То, что Данила назвал его не «барин», не «ваше сиятельство», а именно «государь», означало: случилось что-то серьёзное. Таких, как они с Данилой, оставалось уже немного; сородичей-волкодлаков истребляли веками люди, которые боялись их и ненавидели. Лесные братья, подлинные волки, тоже не любили их, но нападали редко, только если мирно разойтись было никак нельзя. Во всяком случае, от лесных волков неприятностей волкодлакам выпадало куда меньше, чем от людей.
* * *
Племя Велижаны, как помнил Всеслав, было невелико, жило очень уединённо, почти не общаясь ни с человеческим миром, ни с лесными тварями – и этому были причины. Несколько поколений назад это племя состояло из обычных людей, которые стали «оборотнями поневоле». В обычной деревне готовилась большая, весёлая свадьба с множеством приглашённых гостей, музыкой, плясками, угощением. Отец жениха был старостой, да и родители невесты считались не последними людьми в селении. За девицей давали прекрасное приданое, жених наглядеться не мог на свою нареченную.
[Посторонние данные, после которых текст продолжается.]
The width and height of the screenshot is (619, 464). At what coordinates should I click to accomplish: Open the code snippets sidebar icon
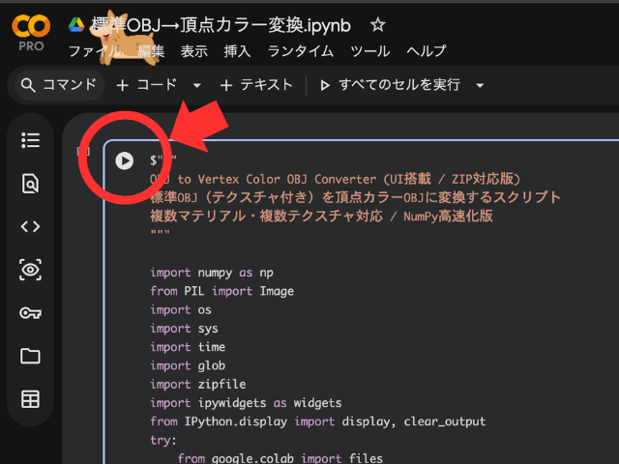tap(31, 227)
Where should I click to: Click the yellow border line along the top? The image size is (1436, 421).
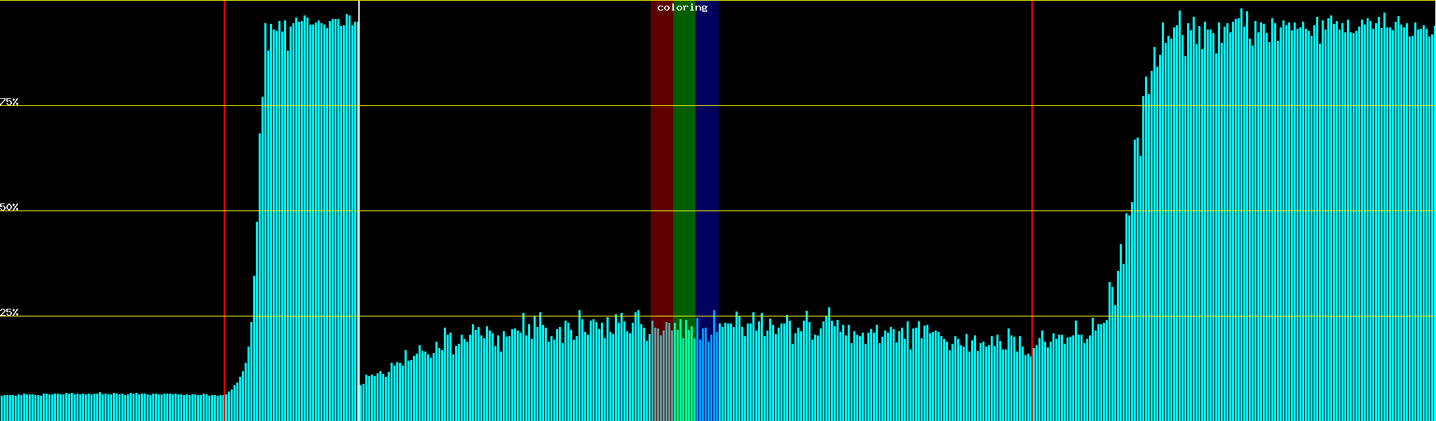491,1
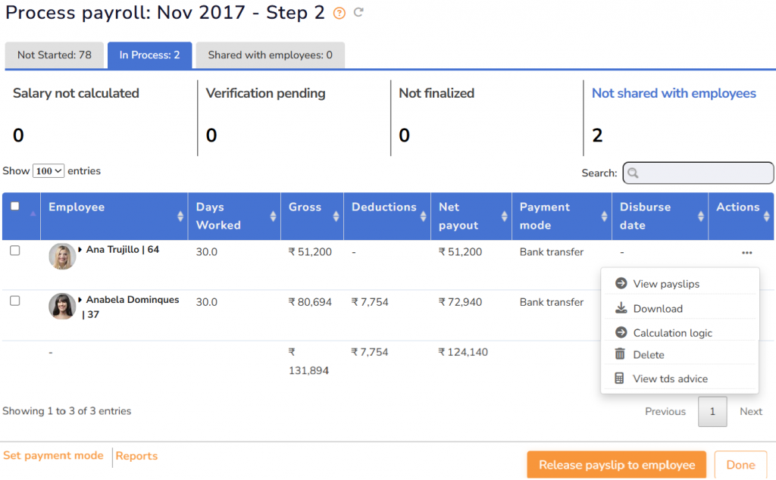Sort table by Gross column header

tap(305, 207)

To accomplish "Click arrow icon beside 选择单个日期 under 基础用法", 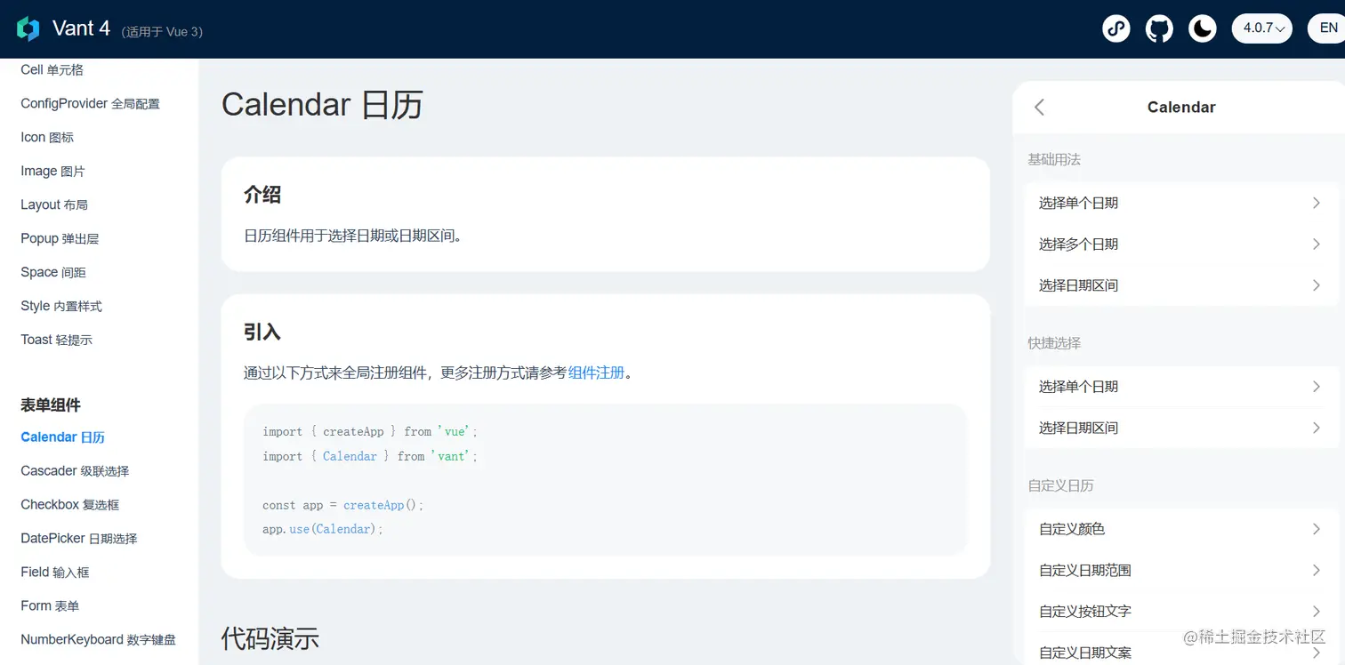I will tap(1317, 202).
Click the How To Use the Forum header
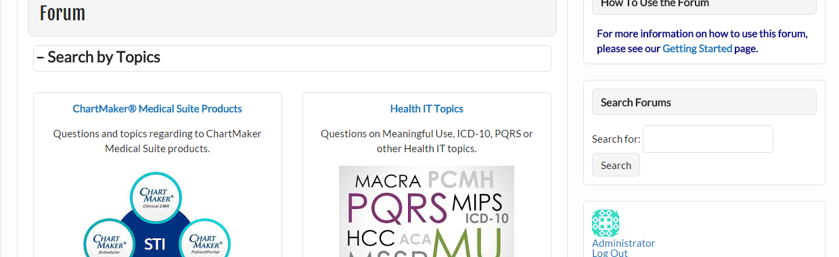The width and height of the screenshot is (839, 257). [x=704, y=5]
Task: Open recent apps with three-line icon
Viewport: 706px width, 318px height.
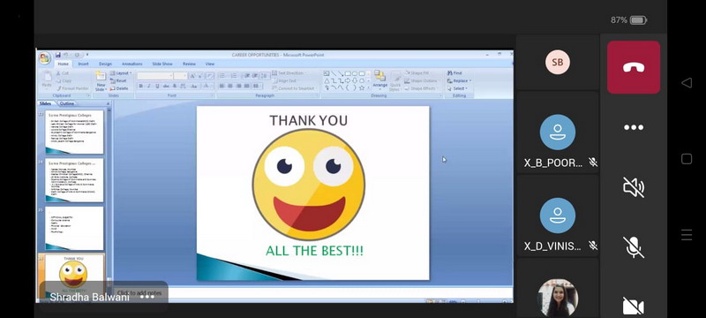Action: point(687,235)
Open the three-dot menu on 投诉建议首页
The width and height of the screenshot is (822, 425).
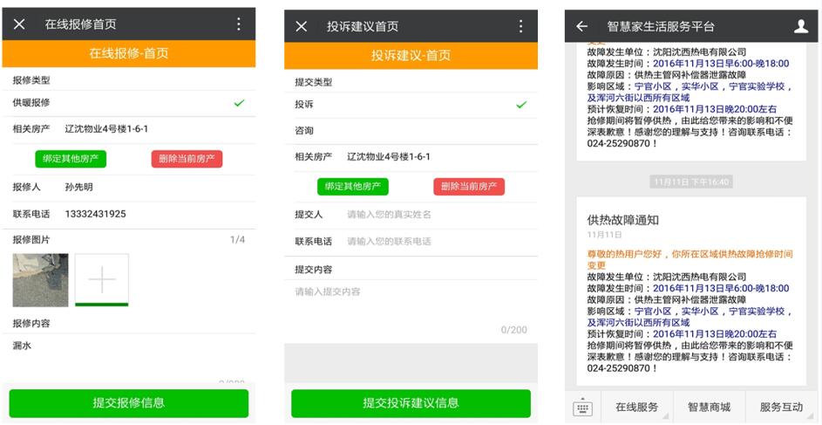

И надо же так случиться, что задолго до того сосед-мельник взял в жёны красавицу, привезённую откуда-то издалека. Говорила она только на своём, неизвестном никому языке, с мужем общалась с помощью жестов и нескольких слов. В деревне новоиспечённую мельничиху приняли недоверчиво и правильно сделали: вскоре выяснилось, что жена мельника – ведьма. В ответ на резкое слово в свой адрес или даже просто злой взгляд, она могла наслать проклятье, так что человек начинал хворать и порой отдавал Богу душу. Те хозяйки, что сплетничали о ней и пересмеивали между собой, обнаруживали в кадках скисшее молоко, а в печи – подгоревший хлеб. Дразнивших её ребятишек поражало внезапное заикание, а то и немота, а собак, которые осмеливались наскакивать на ведьму, облаивать или вцепляться в подол её платья, находили с разорванным горлом.
Вскоре мельничиху стали побаиваться и обходить стороной, а когда сам мельник, молодой широкоплечий малый, внезапно стал чахнуть и преставился – её и вовсе вслух поминать перестали, от греха подальше. А ведьма продолжала жить на мельнице. Чем жила – никто не ведал, никогда она ни с кем не разговаривала. Только оставалась она все время молодой, да такой красивой, что бабы при встречах с ней только головы презрительно вскидывали да отворачивались, а мужики поспешно отводили глаза.
Говорили ещё, что сын старосты – тот, что нынче венчался – хаживал одно время к ней в сумерках, но уж это, верно, брехня чистая была. А вот когда везли молодых из церкви, свадебному поезду развесёлому попалась на дороге она – ведьма, мельникова вдова. Остановилась, поглядела, даже улыбнулась старостиному сыну. Будто ожидала, что её пригласят на возок усесться да с ними ехать веселиться, свадьбу праздновать. Но никто её не позвал, не приветил, не поклонился – поехали дальше, аж пыль столбом… Осталась ведьма стоять одна, разгневалась на них и сказала громко: «Так будете же вы теперь в зверином обличье по лесам рыскать, покуда не разрешу обратно людьми стать!» Плюнула она и чем-то плеснула им вслед – не водой, а, видно, зельем каким. И обратилась вся свадьба – жених с невестой, родичи, дружки-подружки – волками. Прочие же, кто это видел, застыли в ужасе, разбежались в разные стороны, а ведьма лишь усмехнулась презрительно и домой пошла.